## YOUR INSTRUCTIONS
Lines holding the word "height" in the following material must be counted; give only the resulting number.

## DATA UNDER STUDY
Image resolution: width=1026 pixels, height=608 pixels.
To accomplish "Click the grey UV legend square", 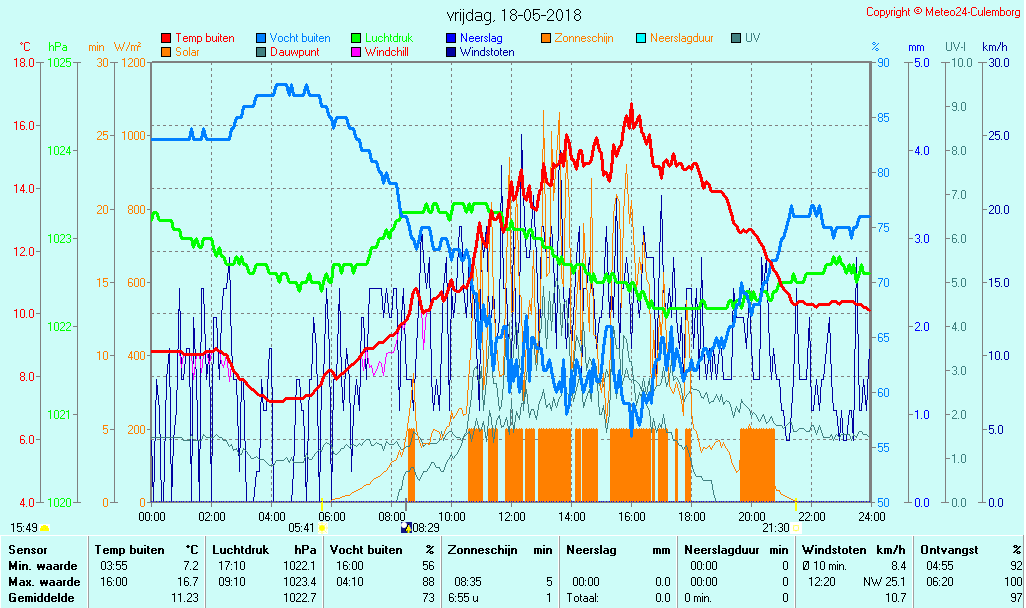I will (736, 38).
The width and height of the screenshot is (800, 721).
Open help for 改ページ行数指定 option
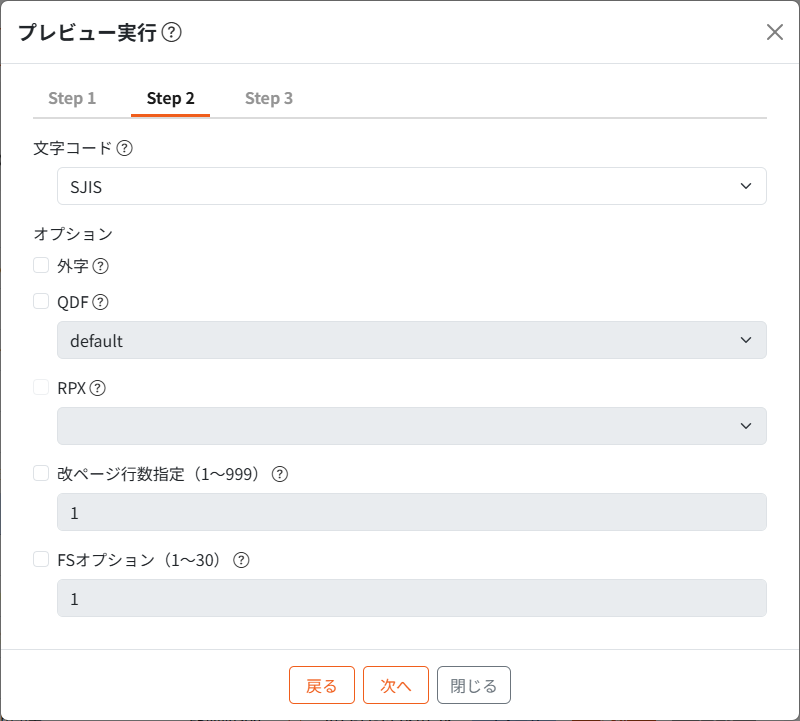[279, 473]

## RESPONSE TO THE EXERCISE
2